# DOCUMENT PASSAGE
Tuesday, April 24, 2018

Wreckers Ruin + D Coelacanth







Wreckers Ruin
Recycled cassette.

D Coelacanth - Nancy Creaks In Graveyard Slime
Recycled cassette + badge + vintage photo



And as the good idea that was Record Store Day slowly descends into the feeding frenzy it was destined to become, let us cast our minds back to when records were something you bought to help you hear music.

In his Saturday diary column the Guardian’s John Grace mentioned that Record Store Day was upon us once more and how this fact reminded him that he’d got rid of his vinyl thirty years ago and now his head is constantly full of thoughts as to how much all those records must now be worth. Millions perhaps. Enough to retire on at least. They’re not records any more they’re money shitting circles of crackly wax that lie in the hands of someone who doesn’t deserve them.

Thanks to Record Store Day there's now a cynical manufactured market for those super limited vinyl releases that everybody wants but only those mad enough or determined enough to start queuing at 2 a.m. outside Jumbo Records in Leeds [and other independent record stores around the world] are likely to see. Slapping down on the counter a wants list running to over 20 choice items our intrepid, sleepless, grumpy and soon to be listing on eBay vinyl ‘fan’ can look forward to steeping his weary bones in a hot bath full of aromatic oils as the bids on his recently purchased ABBA single pass the fifty quid mark.

I can’t remember the last time I was in a record shop to be honest. I try to avoid them these days seeing as how the prices being asked for vinyl gets me all hot and angry. £40 for Neil Young’s ‘Harvest’ as reissued on 180 gramme high fidelity audiophile taken direct from the studio masters vinyl? Thank you very much. Kerching. Remember the late 80’s and early 90’s when a CD could knock you back £17? Well vinyl has replaced that CD cash cow and thats why ‘record shops’ are asking £40 for something you can buy for £3 on Discogs including postage and packaging [I just checked and oh alright its not on 180 gramme high fidelity audiophile taken direct from the studio vinyl but it’ll still do the job].

Looking at the snaking queues of happy vinyl hunters/scalping gouging bastards taken outside record stores on Saturday morning as posted on Twitter by deliriously happy record store owners had me chuckling deep in to my bowl of Golden Nuggets. Some of them opened early so as to let in all those bedraggled, been there since 2 a.m. punters. Some of those been there since 2 a.m. punters got upset and Tweeted that the queue wasn’t going down quick enough and that there was every chance that they weren’t going to get the mystery test pressing of a various artists LP that was being given away for free or that all the Led Zeppelin singles were going to be gone and that they’d have to settle for something by Shaking Stevens and hope that there were enough Shaking Stevens fans out there in eBay land willing to pay more than the asking price.

# DATASET ROWS
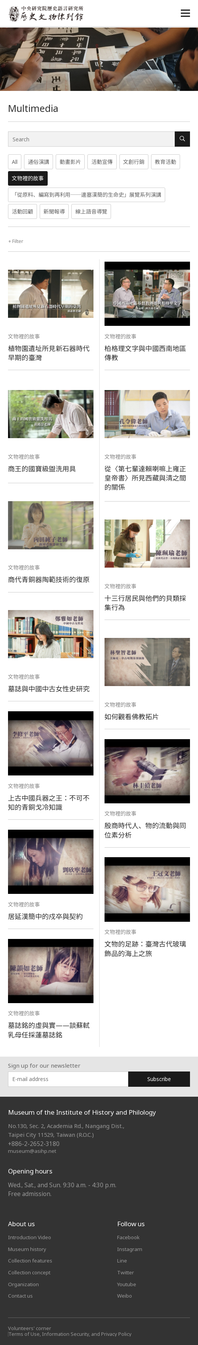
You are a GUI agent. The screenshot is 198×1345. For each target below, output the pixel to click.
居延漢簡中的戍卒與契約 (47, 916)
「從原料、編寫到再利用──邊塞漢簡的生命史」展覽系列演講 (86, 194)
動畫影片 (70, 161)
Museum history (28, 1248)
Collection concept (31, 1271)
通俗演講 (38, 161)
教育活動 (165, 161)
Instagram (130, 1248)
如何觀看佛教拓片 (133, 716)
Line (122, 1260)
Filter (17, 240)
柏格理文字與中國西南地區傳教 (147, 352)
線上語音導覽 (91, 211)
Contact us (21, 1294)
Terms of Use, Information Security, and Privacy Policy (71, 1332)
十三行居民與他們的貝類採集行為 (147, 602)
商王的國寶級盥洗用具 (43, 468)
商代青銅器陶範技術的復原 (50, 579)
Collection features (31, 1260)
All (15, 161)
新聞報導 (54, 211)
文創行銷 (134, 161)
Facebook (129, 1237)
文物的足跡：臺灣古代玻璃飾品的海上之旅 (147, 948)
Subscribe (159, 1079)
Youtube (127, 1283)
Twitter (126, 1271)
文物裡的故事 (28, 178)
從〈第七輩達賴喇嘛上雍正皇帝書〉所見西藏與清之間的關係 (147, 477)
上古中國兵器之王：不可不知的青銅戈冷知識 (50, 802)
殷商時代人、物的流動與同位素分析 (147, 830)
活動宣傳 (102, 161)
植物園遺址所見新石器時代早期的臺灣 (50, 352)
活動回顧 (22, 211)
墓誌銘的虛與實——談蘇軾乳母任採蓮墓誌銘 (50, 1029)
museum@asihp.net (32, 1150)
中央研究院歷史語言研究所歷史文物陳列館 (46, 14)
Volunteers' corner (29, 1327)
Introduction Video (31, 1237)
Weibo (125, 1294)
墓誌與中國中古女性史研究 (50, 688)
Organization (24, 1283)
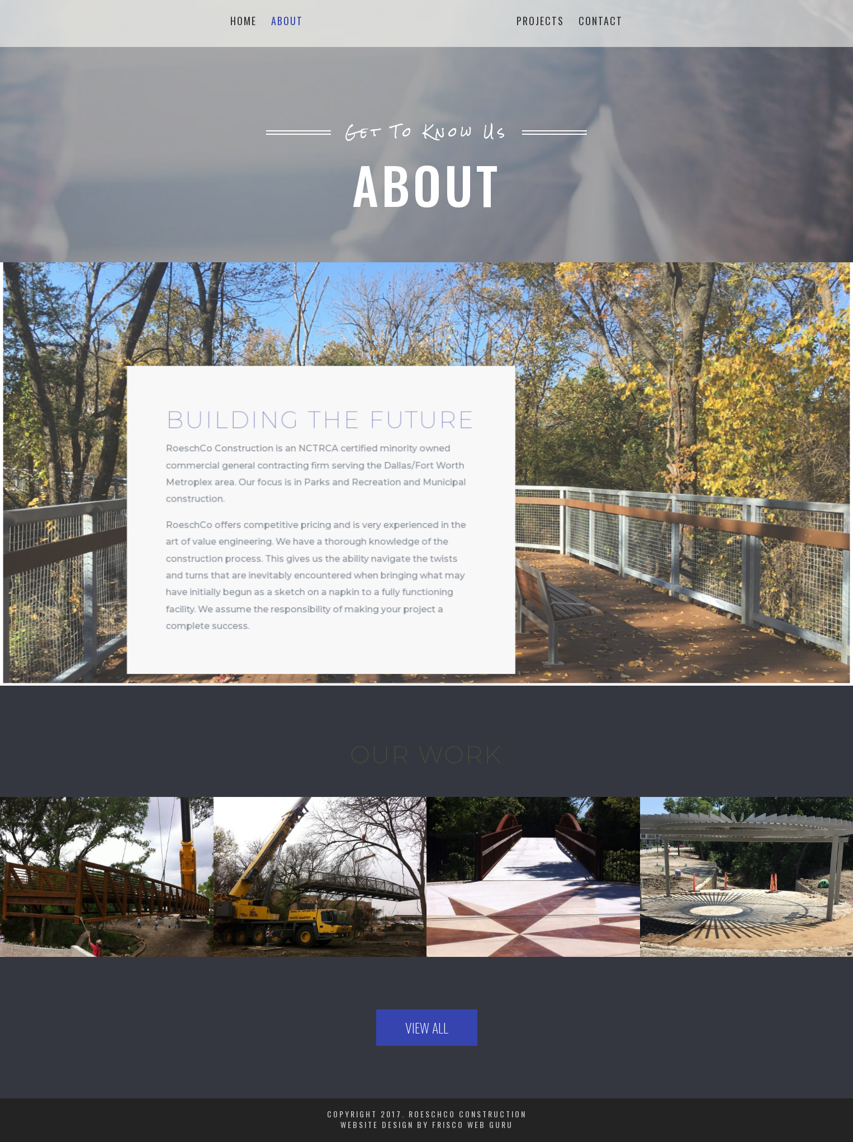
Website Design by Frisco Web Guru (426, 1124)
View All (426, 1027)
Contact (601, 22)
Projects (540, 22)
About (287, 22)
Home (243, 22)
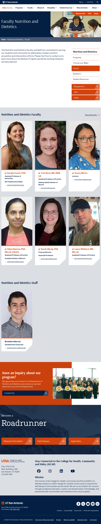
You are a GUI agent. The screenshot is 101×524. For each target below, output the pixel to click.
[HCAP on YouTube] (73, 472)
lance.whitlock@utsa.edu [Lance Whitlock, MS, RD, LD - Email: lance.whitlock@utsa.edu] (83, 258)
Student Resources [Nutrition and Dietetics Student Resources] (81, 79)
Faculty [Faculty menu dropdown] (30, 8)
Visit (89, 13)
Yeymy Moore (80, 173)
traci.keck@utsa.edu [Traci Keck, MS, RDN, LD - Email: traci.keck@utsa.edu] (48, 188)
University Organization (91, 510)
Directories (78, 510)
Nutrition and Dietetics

# TASK
Reproduce the passage of the Record Store Day post that begins at the words "And as the good" and stops after "you hear music.", changing "feeding frenzy" to "free-for-all". The entries have no connection to the Record Store Day post.

# RESULT FOR THIS EXERCISE
And as the good idea that was Record Store Day slowly descends into the free-for-all it was destined to become, let us cast our minds back to when records were something you bought to help you hear music.